◆ WORK ITEM
Reproduce each entry below exactly as it appears.

◆ RECORDS PROVIDED
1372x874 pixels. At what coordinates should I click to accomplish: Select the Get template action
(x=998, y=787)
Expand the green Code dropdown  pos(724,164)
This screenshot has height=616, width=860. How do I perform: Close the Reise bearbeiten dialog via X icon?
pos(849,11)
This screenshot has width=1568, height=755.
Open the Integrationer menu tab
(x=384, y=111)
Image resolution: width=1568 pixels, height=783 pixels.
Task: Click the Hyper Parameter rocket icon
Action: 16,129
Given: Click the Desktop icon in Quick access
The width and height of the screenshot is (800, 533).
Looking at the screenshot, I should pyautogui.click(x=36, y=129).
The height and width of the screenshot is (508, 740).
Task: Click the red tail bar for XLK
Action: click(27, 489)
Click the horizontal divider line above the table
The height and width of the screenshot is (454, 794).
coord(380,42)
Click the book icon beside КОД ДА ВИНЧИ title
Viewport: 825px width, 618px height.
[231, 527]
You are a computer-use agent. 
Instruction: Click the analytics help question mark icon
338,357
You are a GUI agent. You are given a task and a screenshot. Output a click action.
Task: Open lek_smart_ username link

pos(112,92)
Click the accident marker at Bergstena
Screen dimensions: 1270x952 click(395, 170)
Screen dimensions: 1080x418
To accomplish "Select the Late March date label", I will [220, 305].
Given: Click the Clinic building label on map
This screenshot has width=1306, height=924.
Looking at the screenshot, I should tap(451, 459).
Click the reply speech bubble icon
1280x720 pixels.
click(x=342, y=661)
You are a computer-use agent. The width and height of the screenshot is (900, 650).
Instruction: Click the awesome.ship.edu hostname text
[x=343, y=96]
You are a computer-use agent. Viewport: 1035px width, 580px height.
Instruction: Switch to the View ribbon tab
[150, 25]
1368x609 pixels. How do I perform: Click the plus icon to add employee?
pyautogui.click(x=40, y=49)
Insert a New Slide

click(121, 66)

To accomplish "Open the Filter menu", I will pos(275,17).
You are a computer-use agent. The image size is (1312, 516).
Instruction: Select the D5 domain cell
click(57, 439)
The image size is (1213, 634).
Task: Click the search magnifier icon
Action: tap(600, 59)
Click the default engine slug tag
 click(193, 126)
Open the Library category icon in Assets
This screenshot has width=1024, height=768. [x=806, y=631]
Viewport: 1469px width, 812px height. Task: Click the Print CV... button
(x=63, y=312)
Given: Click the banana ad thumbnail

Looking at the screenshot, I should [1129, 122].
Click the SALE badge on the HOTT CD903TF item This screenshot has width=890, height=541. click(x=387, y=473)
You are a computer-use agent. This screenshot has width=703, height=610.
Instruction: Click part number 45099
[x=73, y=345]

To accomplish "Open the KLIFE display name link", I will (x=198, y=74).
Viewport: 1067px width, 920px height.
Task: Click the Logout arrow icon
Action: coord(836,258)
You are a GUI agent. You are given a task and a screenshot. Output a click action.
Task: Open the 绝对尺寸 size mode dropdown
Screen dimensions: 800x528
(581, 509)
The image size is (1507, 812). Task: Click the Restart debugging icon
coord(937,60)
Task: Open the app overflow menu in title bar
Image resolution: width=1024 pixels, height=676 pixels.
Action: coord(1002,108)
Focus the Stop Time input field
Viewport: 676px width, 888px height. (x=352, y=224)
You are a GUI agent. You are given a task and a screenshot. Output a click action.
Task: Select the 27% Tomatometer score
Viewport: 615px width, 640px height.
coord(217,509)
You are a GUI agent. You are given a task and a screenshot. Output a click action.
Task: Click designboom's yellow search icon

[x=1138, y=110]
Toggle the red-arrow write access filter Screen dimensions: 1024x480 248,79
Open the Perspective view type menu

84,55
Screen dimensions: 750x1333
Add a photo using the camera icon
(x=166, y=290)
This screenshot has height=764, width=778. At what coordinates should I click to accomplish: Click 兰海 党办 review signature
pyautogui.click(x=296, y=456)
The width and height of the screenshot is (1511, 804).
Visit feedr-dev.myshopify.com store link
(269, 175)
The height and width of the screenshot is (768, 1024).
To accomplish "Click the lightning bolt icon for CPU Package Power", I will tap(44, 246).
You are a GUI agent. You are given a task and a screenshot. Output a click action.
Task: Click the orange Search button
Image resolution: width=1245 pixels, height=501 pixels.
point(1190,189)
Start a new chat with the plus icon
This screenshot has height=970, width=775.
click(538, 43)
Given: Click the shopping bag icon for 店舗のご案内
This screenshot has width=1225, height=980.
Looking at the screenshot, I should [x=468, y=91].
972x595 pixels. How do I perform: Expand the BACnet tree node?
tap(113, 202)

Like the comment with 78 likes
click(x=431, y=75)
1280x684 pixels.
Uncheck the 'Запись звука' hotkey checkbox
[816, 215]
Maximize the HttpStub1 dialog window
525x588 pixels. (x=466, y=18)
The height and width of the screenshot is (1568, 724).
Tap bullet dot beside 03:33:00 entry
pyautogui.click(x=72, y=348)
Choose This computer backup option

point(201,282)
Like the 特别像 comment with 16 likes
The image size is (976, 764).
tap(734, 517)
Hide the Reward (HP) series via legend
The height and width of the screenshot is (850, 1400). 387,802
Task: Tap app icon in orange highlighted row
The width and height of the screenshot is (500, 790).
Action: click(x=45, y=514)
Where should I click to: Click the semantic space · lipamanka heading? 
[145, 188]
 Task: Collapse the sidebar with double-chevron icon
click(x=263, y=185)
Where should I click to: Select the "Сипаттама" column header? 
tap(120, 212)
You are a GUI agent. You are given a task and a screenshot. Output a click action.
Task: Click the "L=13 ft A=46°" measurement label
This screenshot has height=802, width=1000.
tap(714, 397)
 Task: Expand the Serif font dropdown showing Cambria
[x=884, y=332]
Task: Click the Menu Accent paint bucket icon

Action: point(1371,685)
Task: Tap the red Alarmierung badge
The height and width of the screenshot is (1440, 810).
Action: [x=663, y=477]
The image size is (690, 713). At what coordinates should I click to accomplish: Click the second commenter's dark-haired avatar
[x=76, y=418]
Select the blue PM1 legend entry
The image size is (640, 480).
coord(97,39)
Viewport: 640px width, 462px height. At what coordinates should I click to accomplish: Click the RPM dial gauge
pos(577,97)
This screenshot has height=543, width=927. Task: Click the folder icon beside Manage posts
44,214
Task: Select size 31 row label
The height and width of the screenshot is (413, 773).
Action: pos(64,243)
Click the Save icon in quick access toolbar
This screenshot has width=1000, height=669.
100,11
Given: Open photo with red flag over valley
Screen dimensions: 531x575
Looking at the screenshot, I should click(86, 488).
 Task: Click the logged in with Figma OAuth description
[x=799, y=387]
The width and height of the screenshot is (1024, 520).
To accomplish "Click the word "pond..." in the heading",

◆ WRITTEN ANSWER
1372x874 pixels. At what coordinates should I click to accomplish: Select the Get template action
(x=998, y=787)
Expand the green Code dropdown  pos(724,164)
This screenshot has height=616, width=860. How do I perform: Close the Reise bearbeiten dialog via X icon?
pos(849,11)
This screenshot has width=1568, height=755.
Open the Integrationer menu tab
(x=384, y=111)
Image resolution: width=1568 pixels, height=783 pixels.
Task: Click the Hyper Parameter rocket icon
Action: 16,129
Given: Click the Desktop icon in Quick access
The width and height of the screenshot is (800, 533).
Looking at the screenshot, I should pyautogui.click(x=36, y=129).
The height and width of the screenshot is (508, 740).
Task: Click the red tail bar for XLK
Action: click(27, 489)
Click the horizontal divider line above the table
The height and width of the screenshot is (454, 794).
coord(380,42)
Click the book icon beside КОД ДА ВИНЧИ title
Viewport: 825px width, 618px height.
[231, 527]
You are a computer-use agent. 
Instruction: Click the analytics help question mark icon
338,357
You are a GUI agent. You are given a task and a screenshot. Output a click action.
Task: Open lek_smart_ username link

pos(112,92)
Click the accident marker at Bergstena
Screen dimensions: 1270x952 click(395, 170)
Screen dimensions: 1080x418
To accomplish "Select the Late March date label", I will [220, 305].
Given: Click the Clinic building label on map
This screenshot has width=1306, height=924.
Looking at the screenshot, I should tap(451, 459).
Click the reply speech bubble icon
1280x720 pixels.
click(x=342, y=661)
You are a computer-use agent. The width and height of the screenshot is (900, 650).
Instruction: Click the awesome.ship.edu hostname text
[x=343, y=96]
You are a computer-use agent. Viewport: 1035px width, 580px height.
Instruction: Switch to the View ribbon tab
[150, 25]
1368x609 pixels. How do I perform: Click the plus icon to add employee?
pyautogui.click(x=40, y=49)
Insert a New Slide

click(121, 66)

To accomplish "Open the Filter menu", I will pos(275,17).
You are a computer-use agent. The image size is (1312, 516).
Instruction: Select the D5 domain cell
click(57, 439)
The image size is (1213, 634).
Task: Click the search magnifier icon
Action: tap(600, 59)
Click the default engine slug tag
 click(193, 126)
Open the Library category icon in Assets
This screenshot has width=1024, height=768. [x=806, y=631]
Viewport: 1469px width, 812px height. Task: Click the Print CV... button
(x=63, y=312)
Given: Click the banana ad thumbnail

Looking at the screenshot, I should [1129, 122].
Click the SALE badge on the HOTT CD903TF item This screenshot has width=890, height=541. click(x=387, y=473)
You are a computer-use agent. This screenshot has width=703, height=610.
Instruction: Click part number 45099
[x=73, y=345]

To accomplish "Open the KLIFE display name link", I will (x=198, y=74).
Viewport: 1067px width, 920px height.
Task: Click the Logout arrow icon
Action: coord(836,258)
You are a GUI agent. You are given a task and a screenshot. Output a click action.
Task: Open the 绝对尺寸 size mode dropdown
Screen dimensions: 800x528
(581, 509)
The image size is (1507, 812). Task: Click the Restart debugging icon
coord(937,60)
Task: Open the app overflow menu in title bar
Image resolution: width=1024 pixels, height=676 pixels.
Action: coord(1002,108)
Focus the Stop Time input field
Viewport: 676px width, 888px height. (x=352, y=224)
You are a GUI agent. You are given a task and a screenshot. Output a click action.
Task: Select the 27% Tomatometer score
Viewport: 615px width, 640px height.
coord(217,509)
You are a GUI agent. You are given a task and a screenshot. Output a click action.
Task: Click designboom's yellow search icon

[x=1138, y=110]
Toggle the red-arrow write access filter Screen dimensions: 1024x480 248,79
Open the Perspective view type menu

84,55
Screen dimensions: 750x1333
Add a photo using the camera icon
(x=166, y=290)
This screenshot has height=764, width=778. At what coordinates should I click to accomplish: Click 兰海 党办 review signature
pyautogui.click(x=296, y=456)
The width and height of the screenshot is (1511, 804).
Visit feedr-dev.myshopify.com store link
(269, 175)
The height and width of the screenshot is (768, 1024).
To accomplish "Click the lightning bolt icon for CPU Package Power", I will tap(44, 246).
You are a GUI agent. You are given a task and a screenshot. Output a click action.
Task: Click the orange Search button
Image resolution: width=1245 pixels, height=501 pixels.
point(1190,189)
Start a new chat with the plus icon
This screenshot has height=970, width=775.
click(538, 43)
Given: Click the shopping bag icon for 店舗のご案内
This screenshot has width=1225, height=980.
Looking at the screenshot, I should [x=468, y=91].
972x595 pixels. How do I perform: Expand the BACnet tree node?
tap(113, 202)

Like the comment with 78 likes
click(x=431, y=75)
1280x684 pixels.
Uncheck the 'Запись звука' hotkey checkbox
[816, 215]
Maximize the HttpStub1 dialog window
525x588 pixels. (x=466, y=18)
The height and width of the screenshot is (1568, 724).
Tap bullet dot beside 03:33:00 entry
pyautogui.click(x=72, y=348)
Choose This computer backup option

point(201,282)
Like the 特别像 comment with 16 likes
The image size is (976, 764).
tap(734, 517)
Hide the Reward (HP) series via legend
The height and width of the screenshot is (850, 1400). 387,802
Task: Tap app icon in orange highlighted row
The width and height of the screenshot is (500, 790).
Action: click(x=45, y=514)
Where should I click to: Click the semantic space · lipamanka heading? 
[145, 188]
 Task: Collapse the sidebar with double-chevron icon
click(x=263, y=185)
Where should I click to: Select the "Сипаттама" column header? 
tap(120, 212)
You are a GUI agent. You are given a task and a screenshot. Output a click action.
Task: Click the "L=13 ft A=46°" measurement label
This screenshot has height=802, width=1000.
tap(714, 397)
 Task: Expand the Serif font dropdown showing Cambria
[x=884, y=332]
Task: Click the Menu Accent paint bucket icon

Action: point(1371,685)
Task: Tap the red Alarmierung badge
The height and width of the screenshot is (1440, 810).
Action: [x=663, y=477]
The image size is (690, 713). At what coordinates should I click to accomplish: Click the second commenter's dark-haired avatar
[x=76, y=418]
Select the blue PM1 legend entry
The image size is (640, 480).
coord(97,39)
Viewport: 640px width, 462px height. At what coordinates should I click to accomplish: Click the RPM dial gauge
pos(577,97)
This screenshot has height=543, width=927. Task: Click the folder icon beside Manage posts
44,214
Task: Select size 31 row label
The height and width of the screenshot is (413, 773).
Action: pos(64,243)
Click the Save icon in quick access toolbar
This screenshot has width=1000, height=669.
100,11
Given: Open photo with red flag over valley
Screen dimensions: 531x575
Looking at the screenshot, I should click(86, 488).
 Task: Click the logged in with Figma OAuth description
[x=799, y=387]
The width and height of the screenshot is (1024, 520).
To accomplish "Click the word "pond..." in the heading",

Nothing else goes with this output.